Reproduce, character for character, the portion of the records below that runs from their first line through the line containing "point(142,99)", with both ends included.

------ Dataset content

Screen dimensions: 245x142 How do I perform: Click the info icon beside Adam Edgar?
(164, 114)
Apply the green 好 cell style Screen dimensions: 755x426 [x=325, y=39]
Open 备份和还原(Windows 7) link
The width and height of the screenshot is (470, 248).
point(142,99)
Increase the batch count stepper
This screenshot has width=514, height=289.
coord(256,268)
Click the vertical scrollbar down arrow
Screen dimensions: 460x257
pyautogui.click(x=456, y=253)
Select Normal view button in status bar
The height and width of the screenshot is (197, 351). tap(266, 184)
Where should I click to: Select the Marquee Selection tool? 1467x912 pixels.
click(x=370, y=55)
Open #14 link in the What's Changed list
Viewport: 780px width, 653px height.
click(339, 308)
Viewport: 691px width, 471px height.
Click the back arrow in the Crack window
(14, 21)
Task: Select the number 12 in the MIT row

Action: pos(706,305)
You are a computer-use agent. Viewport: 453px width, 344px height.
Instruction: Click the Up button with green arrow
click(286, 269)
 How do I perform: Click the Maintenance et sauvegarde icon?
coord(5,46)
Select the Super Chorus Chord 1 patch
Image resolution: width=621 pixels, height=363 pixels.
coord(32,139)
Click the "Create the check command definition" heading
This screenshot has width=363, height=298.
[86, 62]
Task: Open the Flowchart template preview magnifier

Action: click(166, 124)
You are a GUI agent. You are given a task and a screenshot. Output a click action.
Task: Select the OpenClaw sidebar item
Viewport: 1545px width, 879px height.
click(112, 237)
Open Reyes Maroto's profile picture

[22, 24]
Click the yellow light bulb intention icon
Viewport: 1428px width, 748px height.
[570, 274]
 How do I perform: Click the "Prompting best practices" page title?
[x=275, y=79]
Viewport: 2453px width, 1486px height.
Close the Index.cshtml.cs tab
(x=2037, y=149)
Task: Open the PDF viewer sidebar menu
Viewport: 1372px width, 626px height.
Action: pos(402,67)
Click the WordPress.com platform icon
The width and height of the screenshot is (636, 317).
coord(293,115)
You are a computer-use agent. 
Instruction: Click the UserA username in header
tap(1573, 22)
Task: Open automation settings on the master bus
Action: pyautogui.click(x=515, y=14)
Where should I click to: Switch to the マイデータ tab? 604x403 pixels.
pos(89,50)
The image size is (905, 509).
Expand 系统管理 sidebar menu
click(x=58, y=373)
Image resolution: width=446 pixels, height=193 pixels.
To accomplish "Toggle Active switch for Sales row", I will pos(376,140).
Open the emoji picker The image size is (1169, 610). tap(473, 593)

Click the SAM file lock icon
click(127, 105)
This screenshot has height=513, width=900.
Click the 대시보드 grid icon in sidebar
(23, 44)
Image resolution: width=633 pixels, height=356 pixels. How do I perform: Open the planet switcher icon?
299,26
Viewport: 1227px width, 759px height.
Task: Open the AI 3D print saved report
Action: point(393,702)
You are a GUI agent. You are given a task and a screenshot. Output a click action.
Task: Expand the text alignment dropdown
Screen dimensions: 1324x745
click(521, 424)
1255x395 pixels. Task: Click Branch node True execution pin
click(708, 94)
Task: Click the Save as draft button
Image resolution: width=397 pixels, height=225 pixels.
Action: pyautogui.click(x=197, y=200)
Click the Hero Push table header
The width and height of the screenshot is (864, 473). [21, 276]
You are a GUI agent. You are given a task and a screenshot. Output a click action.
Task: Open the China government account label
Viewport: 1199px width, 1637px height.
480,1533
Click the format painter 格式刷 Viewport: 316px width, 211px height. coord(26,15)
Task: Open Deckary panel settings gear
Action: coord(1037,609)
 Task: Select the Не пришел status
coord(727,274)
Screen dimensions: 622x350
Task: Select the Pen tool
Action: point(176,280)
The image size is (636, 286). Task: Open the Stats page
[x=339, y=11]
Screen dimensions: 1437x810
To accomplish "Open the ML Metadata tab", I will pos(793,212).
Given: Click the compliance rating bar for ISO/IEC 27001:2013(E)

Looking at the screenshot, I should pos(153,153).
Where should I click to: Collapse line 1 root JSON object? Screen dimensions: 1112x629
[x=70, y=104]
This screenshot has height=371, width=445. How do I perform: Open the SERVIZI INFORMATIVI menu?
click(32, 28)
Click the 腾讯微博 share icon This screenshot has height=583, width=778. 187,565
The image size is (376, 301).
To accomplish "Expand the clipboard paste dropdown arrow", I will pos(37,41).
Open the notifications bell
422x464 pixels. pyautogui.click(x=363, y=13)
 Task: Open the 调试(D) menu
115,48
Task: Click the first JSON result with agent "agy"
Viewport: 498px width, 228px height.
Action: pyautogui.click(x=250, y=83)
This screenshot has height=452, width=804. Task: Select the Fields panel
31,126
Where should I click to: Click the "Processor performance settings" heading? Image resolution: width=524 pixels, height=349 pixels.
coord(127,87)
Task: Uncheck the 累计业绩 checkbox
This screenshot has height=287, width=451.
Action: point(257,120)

------------

▶ **Answer**:
Screen dimensions: 245x142 How do I perform: Click the info icon beside Adam Edgar?
(164, 114)
Apply the green 好 cell style Screen dimensions: 755x426 [x=325, y=39]
Open 备份和还原(Windows 7) link
The width and height of the screenshot is (470, 248).
point(142,99)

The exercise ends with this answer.